Exercise details:
The answer must consist solely of the lines from the one containing "Where should I" through the last line of the records, set down exactly and without any pictures.

++++ Supplied material ++++

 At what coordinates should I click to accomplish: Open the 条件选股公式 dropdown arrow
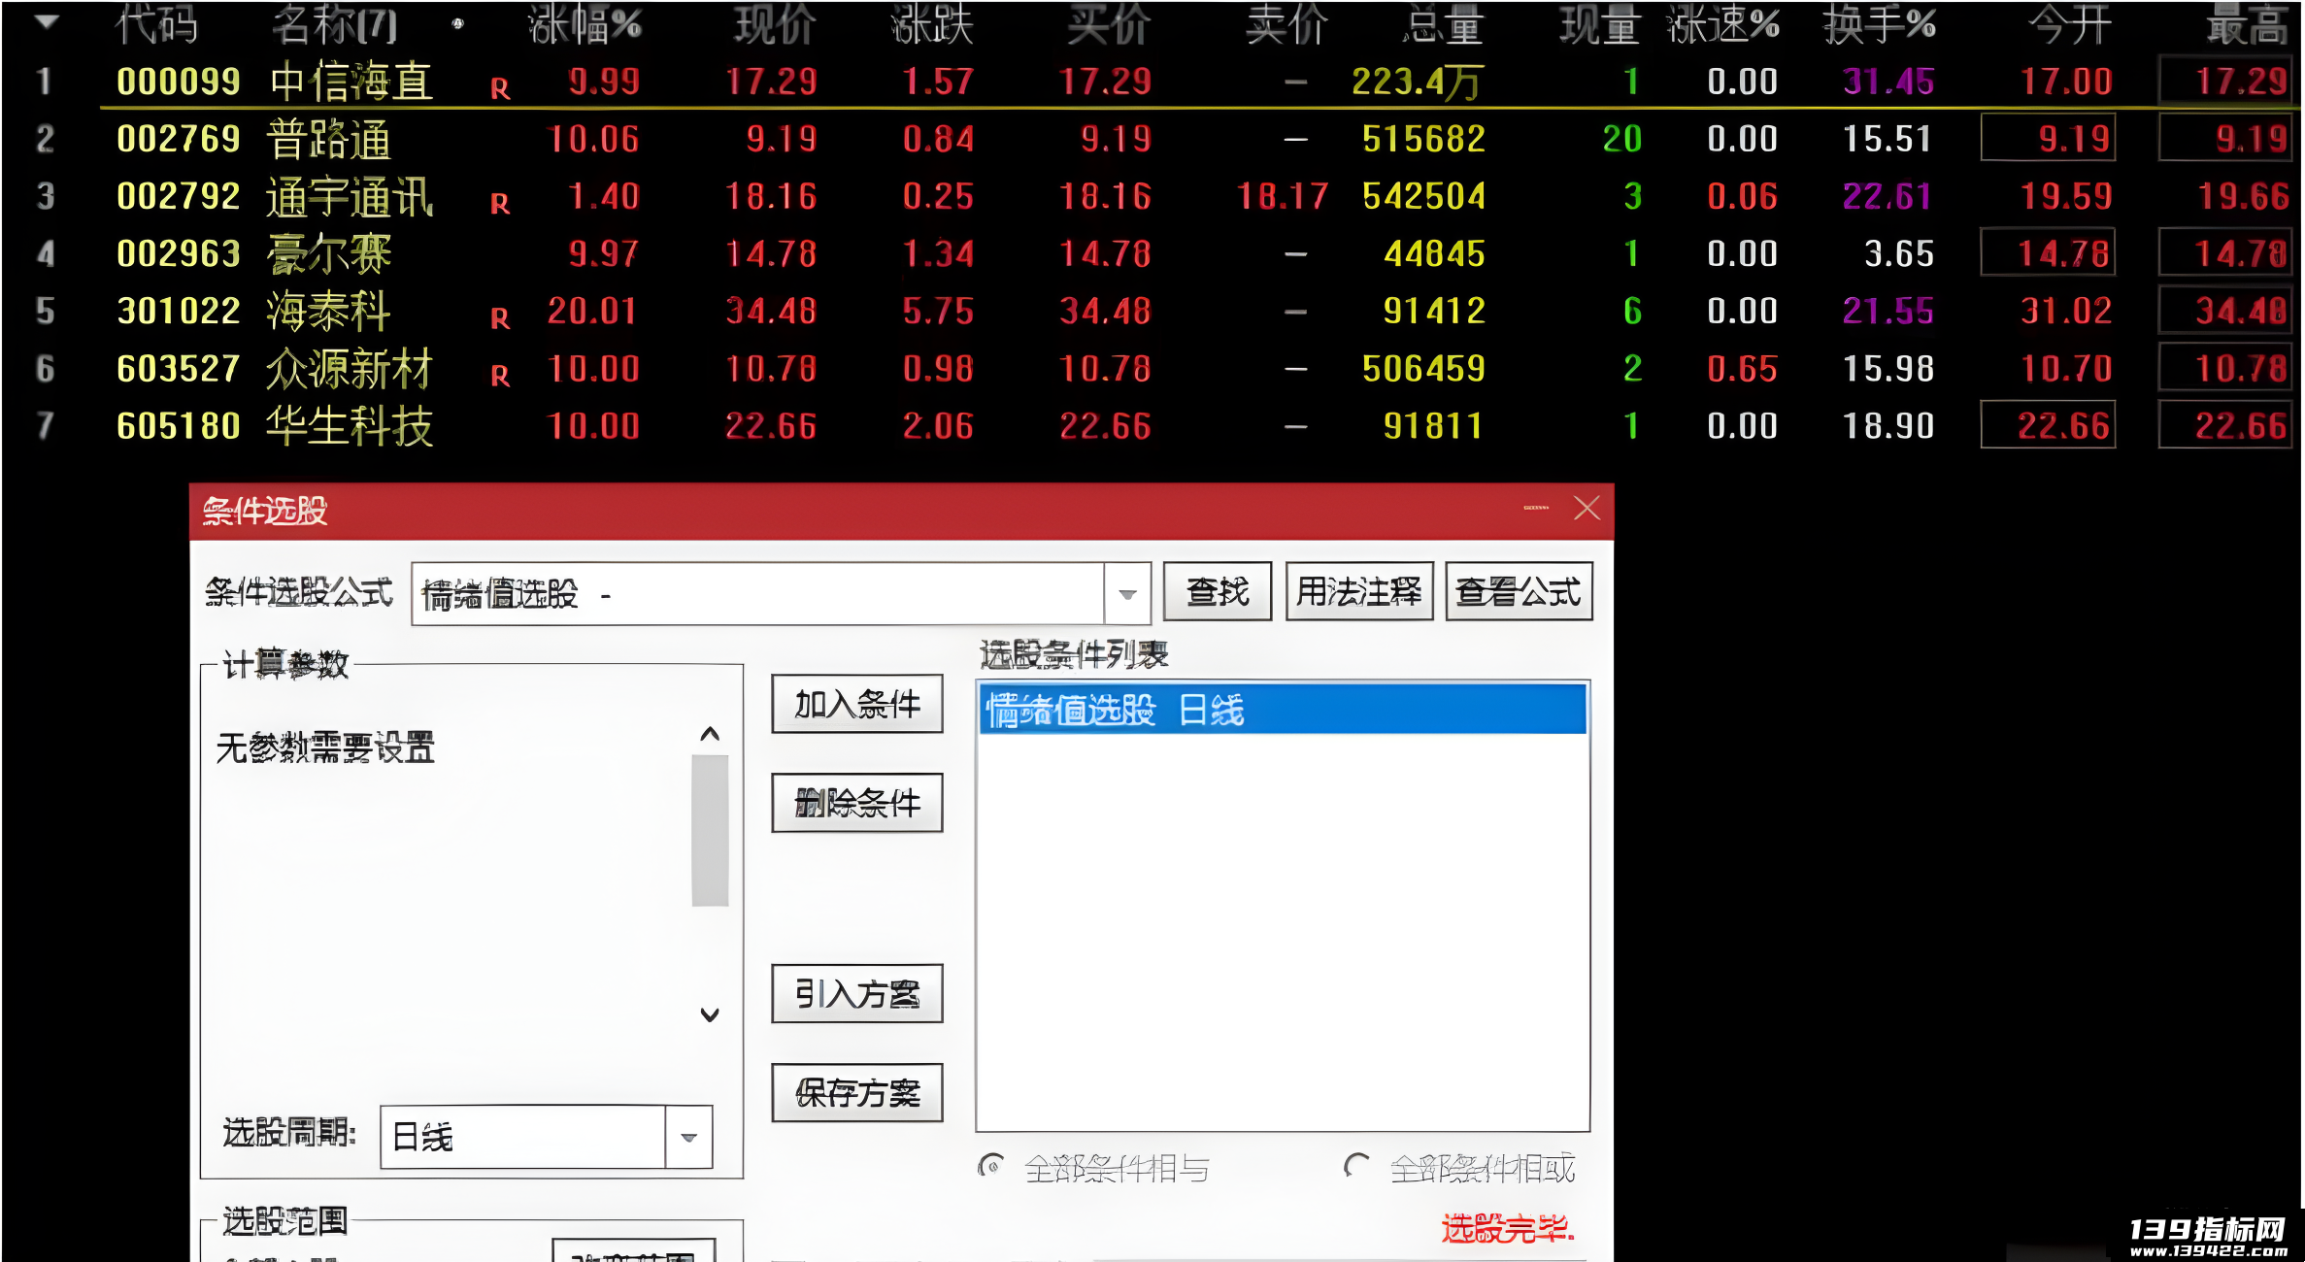click(1127, 594)
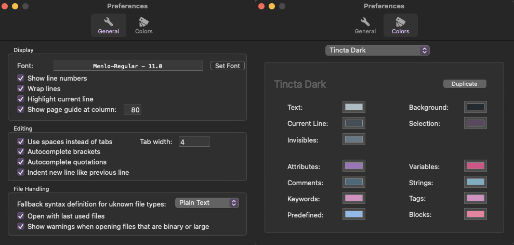Toggle the Show line numbers checkbox

[21, 78]
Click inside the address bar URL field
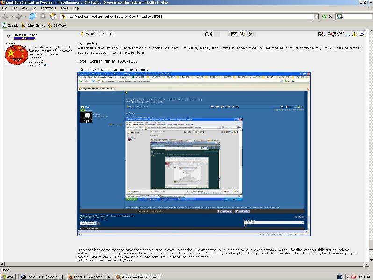The height and width of the screenshot is (280, 373). [187, 16]
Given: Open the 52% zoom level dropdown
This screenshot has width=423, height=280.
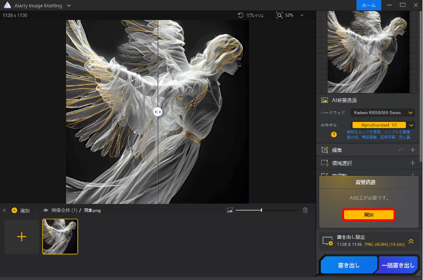Looking at the screenshot, I should coord(302,15).
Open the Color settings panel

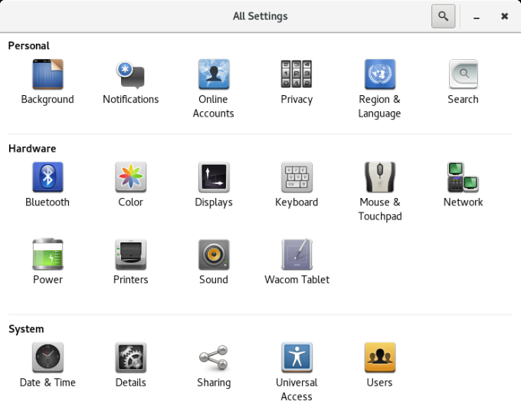(x=130, y=178)

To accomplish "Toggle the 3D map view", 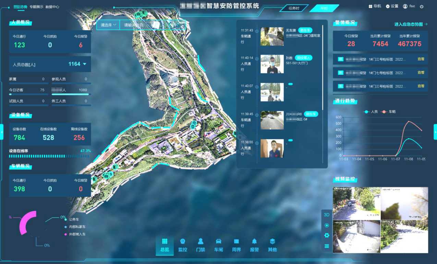I will click(327, 215).
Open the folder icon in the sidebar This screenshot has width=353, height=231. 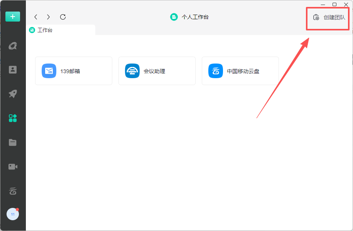[13, 142]
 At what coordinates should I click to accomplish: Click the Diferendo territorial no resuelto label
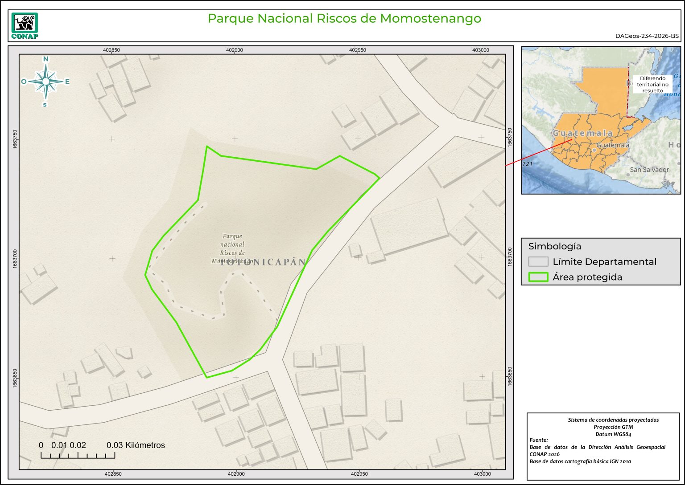coord(652,84)
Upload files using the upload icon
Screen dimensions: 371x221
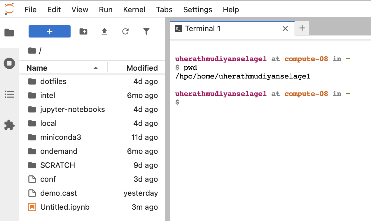tap(104, 31)
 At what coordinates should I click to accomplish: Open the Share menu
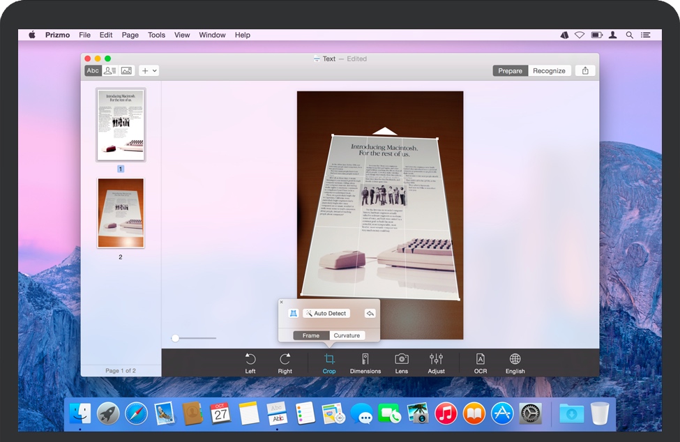coord(585,70)
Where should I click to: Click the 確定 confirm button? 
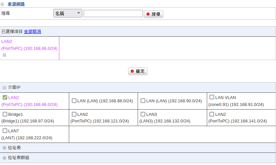(x=138, y=71)
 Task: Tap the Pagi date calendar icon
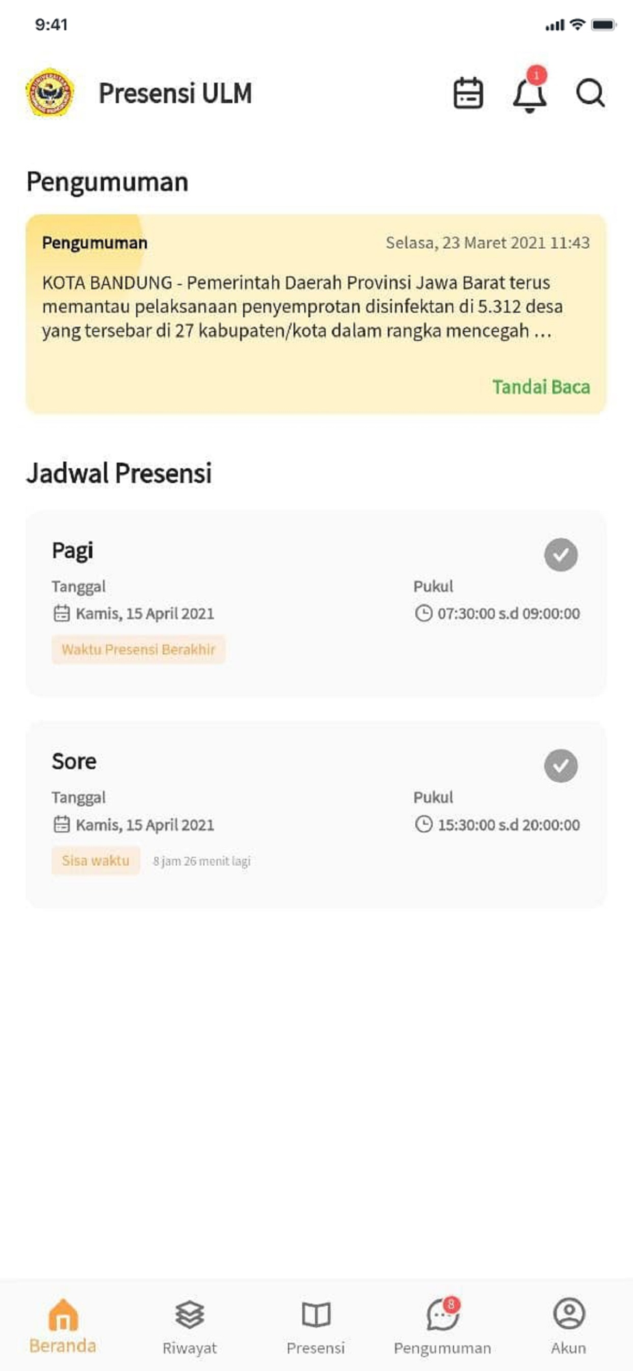pyautogui.click(x=62, y=614)
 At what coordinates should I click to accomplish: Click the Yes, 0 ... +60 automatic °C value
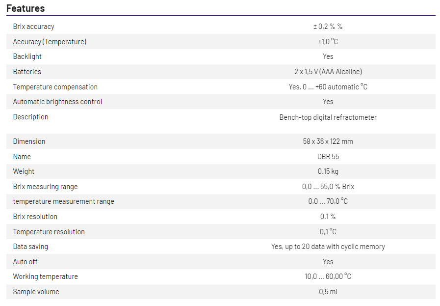(x=328, y=87)
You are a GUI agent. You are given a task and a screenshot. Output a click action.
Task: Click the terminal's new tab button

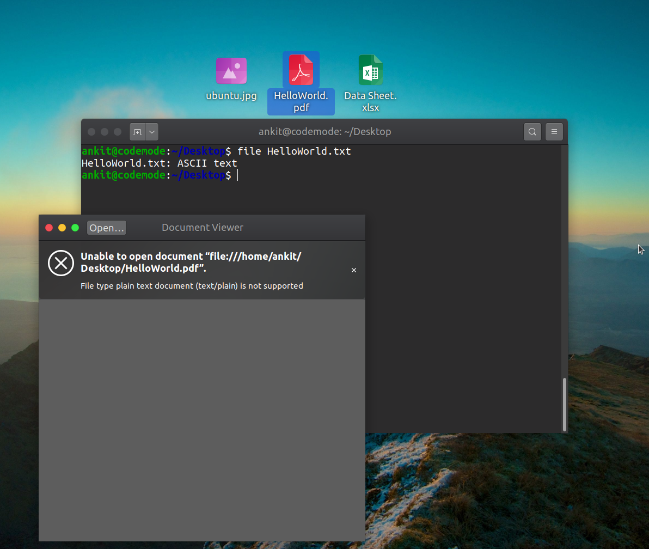(x=137, y=132)
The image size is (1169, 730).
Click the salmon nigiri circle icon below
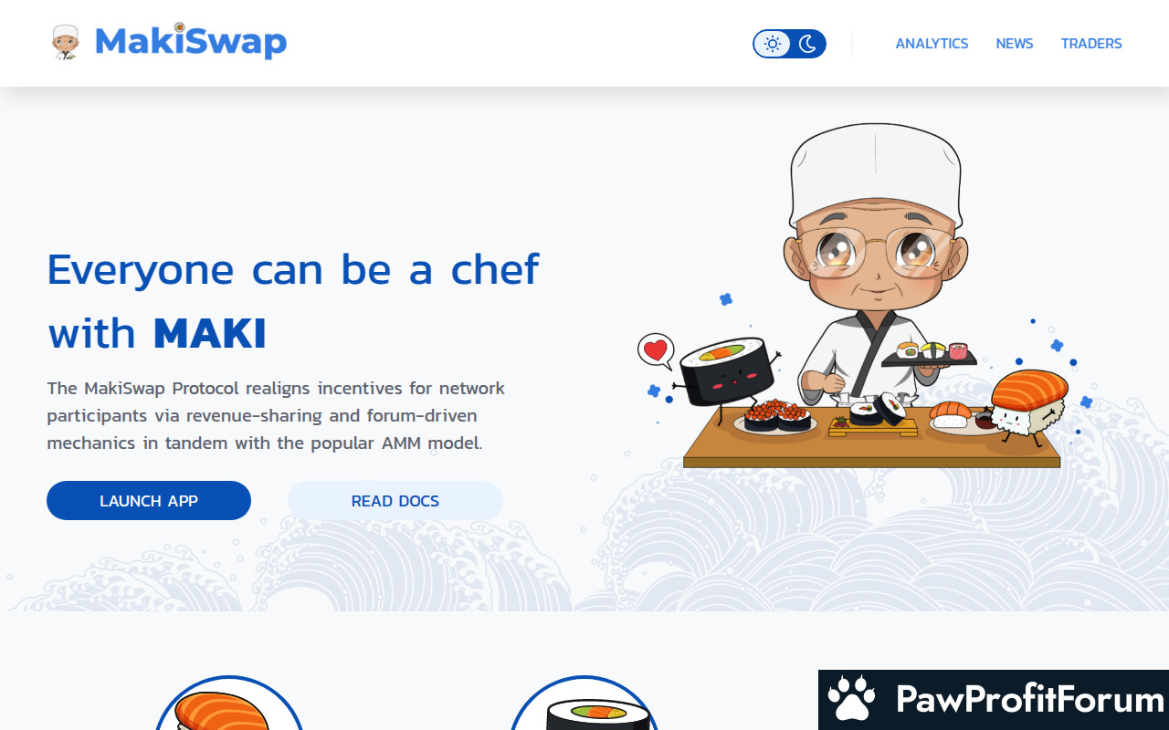(227, 704)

++++

Written solution:
Where should I click to: Click the 確定 confirm button? 
(x=138, y=71)
 Task: Tap the Pagi date calendar icon
pyautogui.click(x=62, y=614)
 At what coordinates should I click to accomplish: Click the Yes, 0 ... +60 automatic °C value
(x=328, y=87)
You are a GUI agent. You are given a task and a screenshot. Output a click action.
Task: Click the terminal's new tab button

(x=137, y=132)
The image size is (1169, 730).
Click the salmon nigiri circle icon below
(227, 704)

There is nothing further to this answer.